- Aim of the exercise -
Each line, starting at the one with "[Přejít na úvodní stranu] (249, 50)" and running to the end of the data below, is to be set down again exactly, both ends included; leave pictures out.

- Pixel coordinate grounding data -
- - -

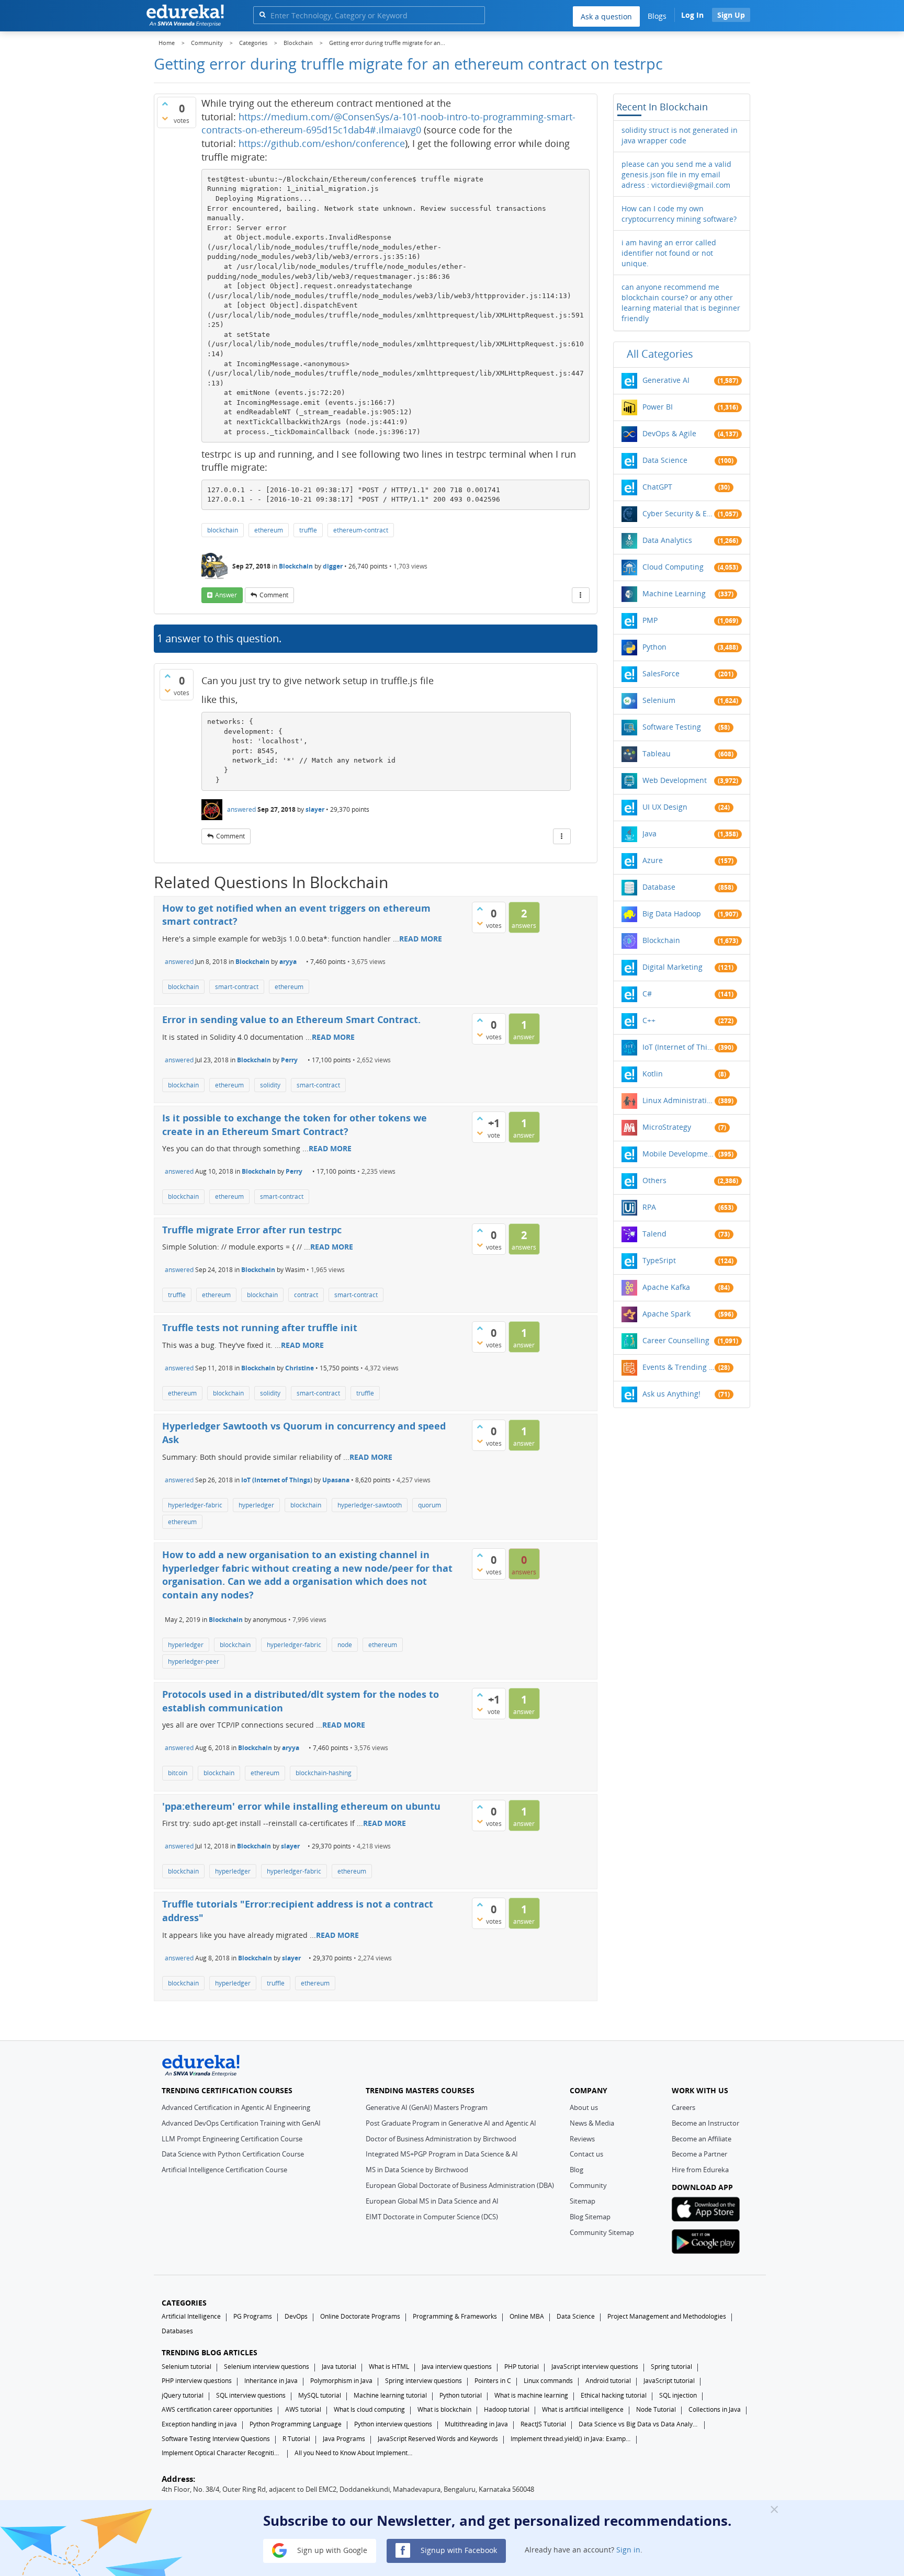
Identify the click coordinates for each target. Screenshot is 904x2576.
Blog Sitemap (590, 2216)
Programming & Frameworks (455, 2316)
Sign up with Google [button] (331, 2550)
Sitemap (582, 2201)
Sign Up (731, 15)
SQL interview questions (251, 2395)
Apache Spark (666, 1314)
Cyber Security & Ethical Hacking (678, 513)
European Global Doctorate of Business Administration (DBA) (460, 2185)
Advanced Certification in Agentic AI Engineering (236, 2107)
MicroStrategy (666, 1127)
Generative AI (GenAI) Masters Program (427, 2107)
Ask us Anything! (671, 1394)
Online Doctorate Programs (360, 2316)
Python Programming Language (296, 2424)
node (344, 1644)
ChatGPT (657, 487)
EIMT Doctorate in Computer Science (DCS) (432, 2216)
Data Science (664, 460)
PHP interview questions (197, 2380)
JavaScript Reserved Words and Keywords (438, 2438)
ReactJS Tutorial (543, 2424)
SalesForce (661, 673)
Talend (654, 1234)
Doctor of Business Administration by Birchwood (441, 2138)
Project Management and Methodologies (666, 2316)
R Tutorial (296, 2438)
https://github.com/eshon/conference (322, 143)
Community (588, 2185)
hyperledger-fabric (195, 1505)
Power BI (657, 407)
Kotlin (652, 1074)
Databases (177, 2331)
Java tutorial (339, 2366)
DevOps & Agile (669, 433)
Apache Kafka (666, 1287)
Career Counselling (675, 1340)
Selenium (658, 700)
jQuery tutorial (183, 2395)
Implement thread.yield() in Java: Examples (571, 2438)
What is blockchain (444, 2409)
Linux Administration (678, 1100)
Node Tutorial (656, 2409)
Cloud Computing (673, 567)
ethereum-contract (360, 530)
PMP (650, 620)
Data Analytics (667, 540)
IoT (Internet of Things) (276, 1480)
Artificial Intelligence (191, 2316)
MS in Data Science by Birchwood (417, 2169)
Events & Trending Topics (678, 1367)
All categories (660, 354)
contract (306, 1294)
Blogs (657, 16)
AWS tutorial (303, 2409)
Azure (652, 860)
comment (273, 595)
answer (226, 595)
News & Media (592, 2123)
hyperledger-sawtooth (369, 1505)
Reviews (582, 2138)
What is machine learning (531, 2395)
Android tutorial (608, 2380)
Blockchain (296, 566)
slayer (315, 809)
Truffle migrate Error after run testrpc (252, 1229)
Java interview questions (457, 2366)
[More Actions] (581, 595)
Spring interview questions (423, 2380)
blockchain (222, 530)
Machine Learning (674, 593)
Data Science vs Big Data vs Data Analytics (639, 2424)
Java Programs (344, 2438)
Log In (692, 15)
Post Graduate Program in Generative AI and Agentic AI (451, 2123)
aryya (288, 961)
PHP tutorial (521, 2366)
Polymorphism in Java (341, 2380)
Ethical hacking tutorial (614, 2395)
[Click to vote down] (165, 118)
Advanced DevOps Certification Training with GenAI (241, 2123)
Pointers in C (492, 2380)
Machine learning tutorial (390, 2395)
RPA (649, 1207)
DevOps (296, 2316)
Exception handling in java (199, 2424)
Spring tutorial (671, 2366)
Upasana (335, 1480)
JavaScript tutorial (669, 2380)
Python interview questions (393, 2424)
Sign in (628, 2550)
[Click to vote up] (165, 103)
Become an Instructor (705, 2123)
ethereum (268, 530)
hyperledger (256, 1505)
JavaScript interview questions (594, 2366)
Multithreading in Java (476, 2424)
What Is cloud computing (369, 2409)
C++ (649, 1020)
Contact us (586, 2154)
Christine (299, 1368)
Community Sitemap (602, 2232)
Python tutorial (460, 2395)
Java (649, 833)
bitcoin (177, 1772)
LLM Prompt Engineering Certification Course (232, 2138)
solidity (270, 1085)
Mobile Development (678, 1154)
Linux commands (548, 2380)
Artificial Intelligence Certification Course (224, 2169)
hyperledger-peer (193, 1661)
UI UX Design (664, 807)
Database (658, 887)
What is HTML (389, 2366)
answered (241, 809)
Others (654, 1180)
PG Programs (252, 2316)
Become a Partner (699, 2154)
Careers (683, 2107)
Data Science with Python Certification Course (233, 2154)
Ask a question (606, 16)
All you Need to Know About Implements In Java (355, 2452)
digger (333, 566)
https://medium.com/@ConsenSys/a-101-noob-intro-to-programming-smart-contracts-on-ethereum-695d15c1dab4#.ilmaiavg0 (388, 123)
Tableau (656, 753)
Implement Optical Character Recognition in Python (222, 2452)
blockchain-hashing (324, 1772)
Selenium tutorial (186, 2366)
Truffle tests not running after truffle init (259, 1327)
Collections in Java (714, 2409)
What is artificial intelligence (583, 2409)
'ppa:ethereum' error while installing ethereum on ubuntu (301, 1806)
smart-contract (236, 986)
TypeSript (659, 1260)
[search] (262, 14)
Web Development (674, 780)
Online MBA (527, 2316)
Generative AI (666, 380)
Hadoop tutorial (506, 2409)
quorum (429, 1505)
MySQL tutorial (319, 2395)
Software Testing (671, 727)
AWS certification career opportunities (217, 2409)
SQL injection (678, 2395)
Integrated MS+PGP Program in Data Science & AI (442, 2154)
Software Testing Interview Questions (216, 2438)
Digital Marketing (672, 967)
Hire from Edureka (700, 2169)
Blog (576, 2169)
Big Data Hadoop (671, 913)
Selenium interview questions (266, 2366)
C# (647, 993)
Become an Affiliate (701, 2138)
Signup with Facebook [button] (458, 2550)
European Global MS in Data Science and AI (432, 2201)
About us (584, 2107)
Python (654, 647)
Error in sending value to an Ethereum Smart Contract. (291, 1019)
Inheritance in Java (271, 2380)
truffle (308, 530)
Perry (289, 1060)
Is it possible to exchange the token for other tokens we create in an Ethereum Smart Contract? (294, 1124)
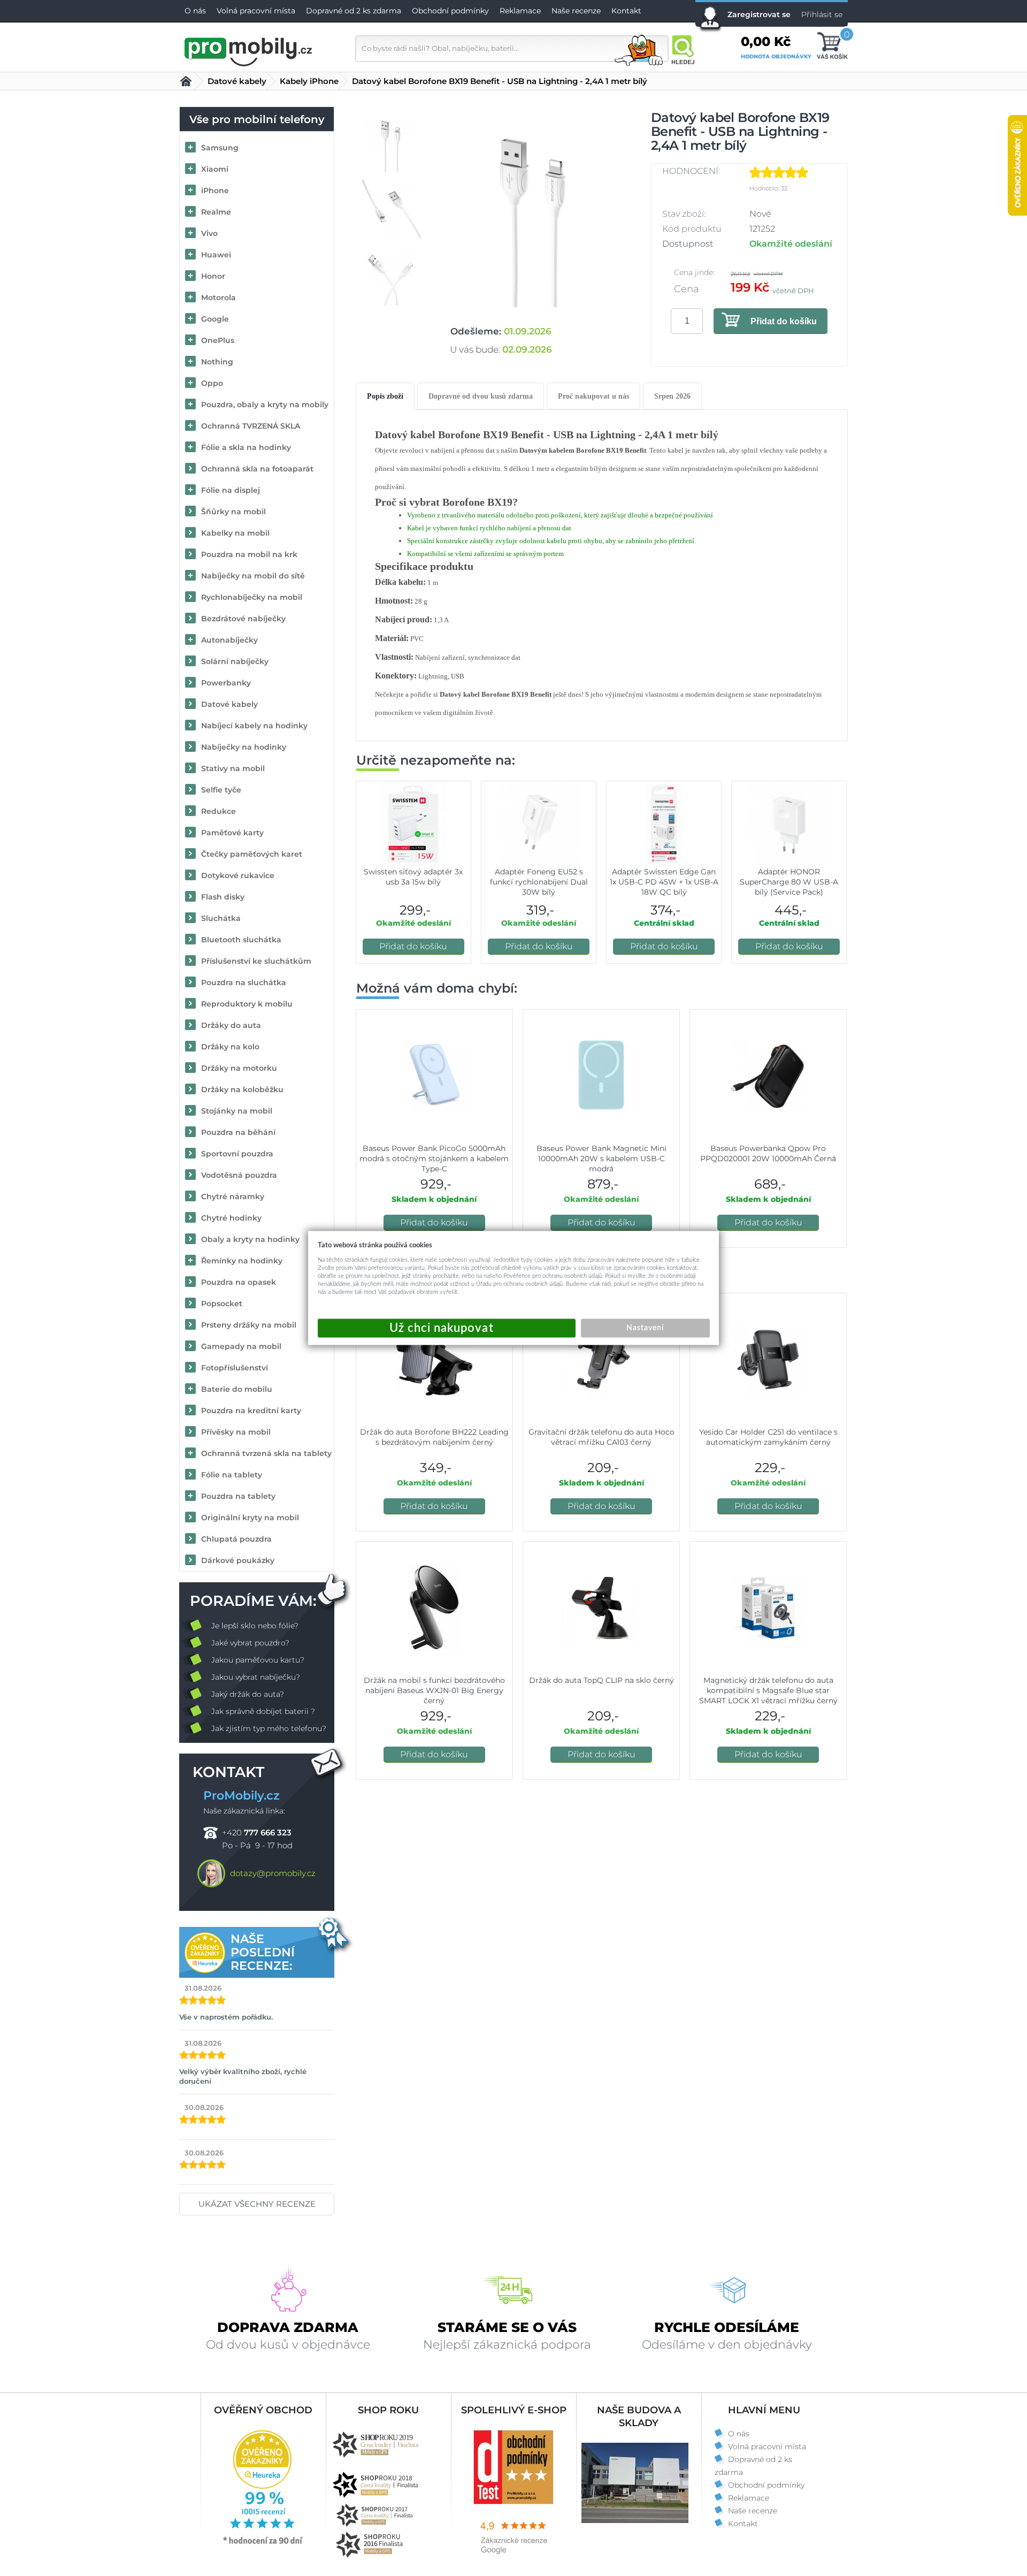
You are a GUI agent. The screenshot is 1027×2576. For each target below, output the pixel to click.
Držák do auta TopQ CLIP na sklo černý (601, 1680)
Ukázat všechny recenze (257, 2204)
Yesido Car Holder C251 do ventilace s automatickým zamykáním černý (768, 1437)
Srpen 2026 (672, 396)
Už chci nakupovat (447, 1328)
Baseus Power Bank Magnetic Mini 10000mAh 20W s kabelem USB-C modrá (601, 1158)
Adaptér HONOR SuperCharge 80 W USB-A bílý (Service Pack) (789, 882)
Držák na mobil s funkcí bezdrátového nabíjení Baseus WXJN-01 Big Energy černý (434, 1690)
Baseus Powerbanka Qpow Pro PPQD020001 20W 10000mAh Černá (768, 1153)
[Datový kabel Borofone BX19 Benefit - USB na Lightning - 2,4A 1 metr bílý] (534, 209)
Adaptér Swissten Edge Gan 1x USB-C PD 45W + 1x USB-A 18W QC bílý (664, 882)
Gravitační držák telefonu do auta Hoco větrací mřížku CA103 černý (601, 1437)
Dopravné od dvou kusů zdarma (480, 396)
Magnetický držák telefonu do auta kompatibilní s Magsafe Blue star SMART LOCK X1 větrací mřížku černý (768, 1690)
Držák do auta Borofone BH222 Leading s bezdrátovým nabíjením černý (434, 1437)
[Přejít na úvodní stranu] (249, 50)
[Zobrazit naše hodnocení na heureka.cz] (263, 2543)
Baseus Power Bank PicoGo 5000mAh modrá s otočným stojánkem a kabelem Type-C (434, 1158)
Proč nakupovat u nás (593, 396)
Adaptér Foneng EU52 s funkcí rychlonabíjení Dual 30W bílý (539, 882)
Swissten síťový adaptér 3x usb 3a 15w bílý (413, 877)
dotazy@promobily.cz (273, 1873)
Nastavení (645, 1328)
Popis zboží (385, 396)
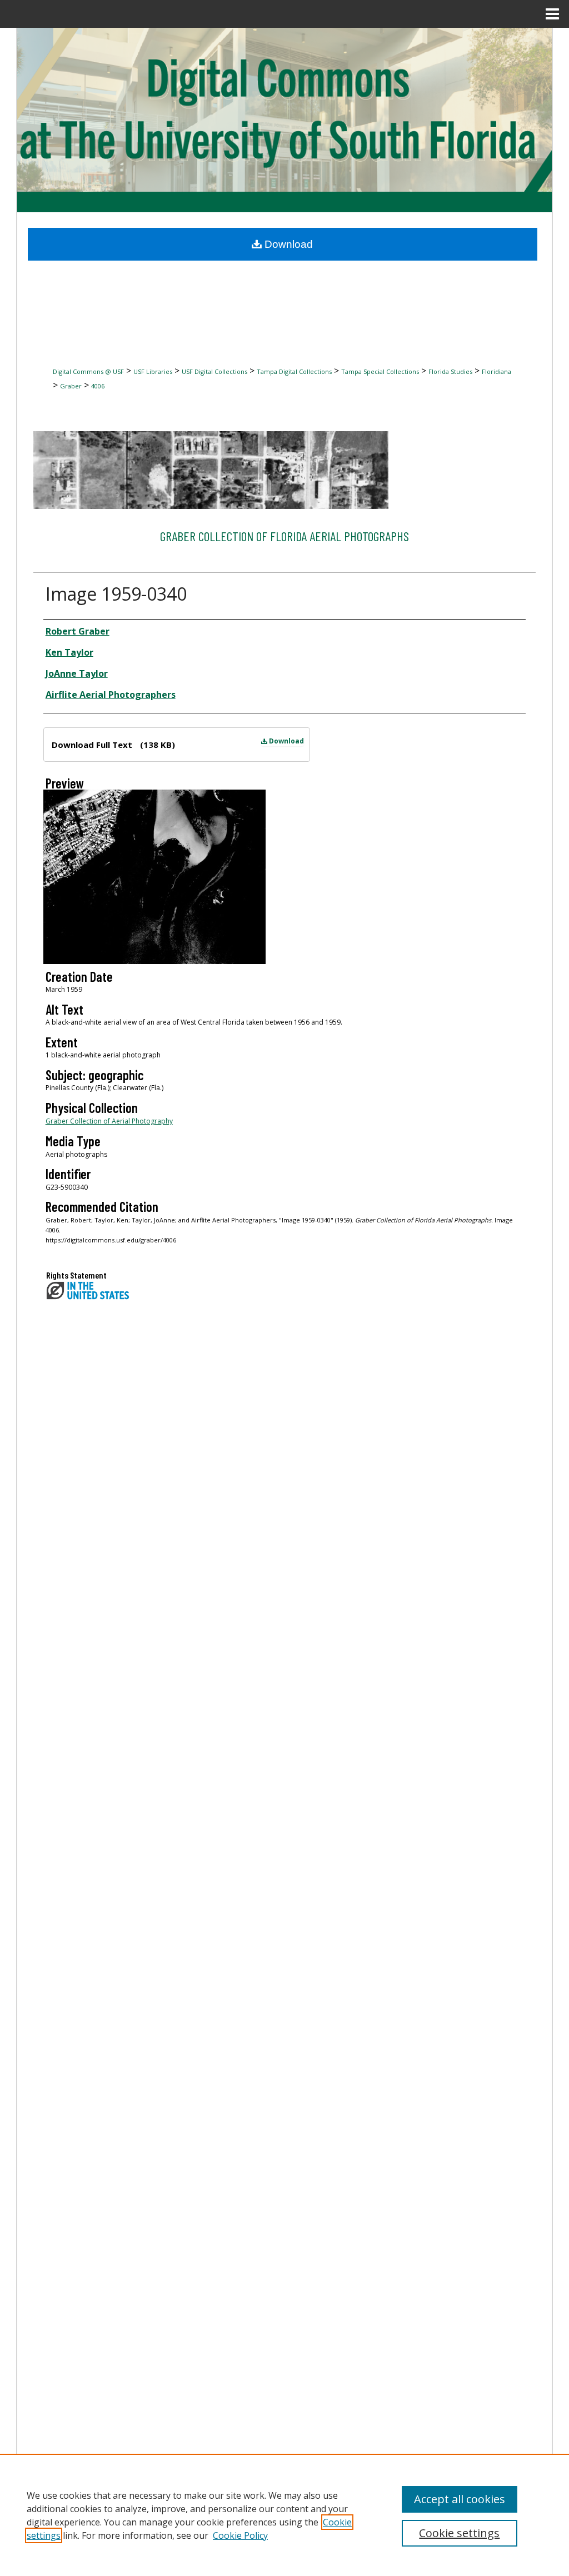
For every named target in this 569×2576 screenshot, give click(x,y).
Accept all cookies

- - -

- Final answer -
[Přejít na úvodní stranu] (249, 50)
[Zobrazit naše hodnocení na heureka.cz] (263, 2543)
Baseus Power Bank PicoGo 5000mAh modrá s otočným stojánkem a kabelem Type-C (434, 1158)
Proč nakupovat u nás (593, 396)
Adaptér Foneng EU52 s funkcí rychlonabíjení Dual 30W bílý (539, 882)
Swissten síťový adaptér 3x usb 3a 15w bílý (413, 877)
dotazy@promobily.cz (273, 1873)
Nastavení (645, 1328)
Popis zboží (385, 396)
For every named target in this 569×2576 screenshot, give click(x,y).
Accept all cookies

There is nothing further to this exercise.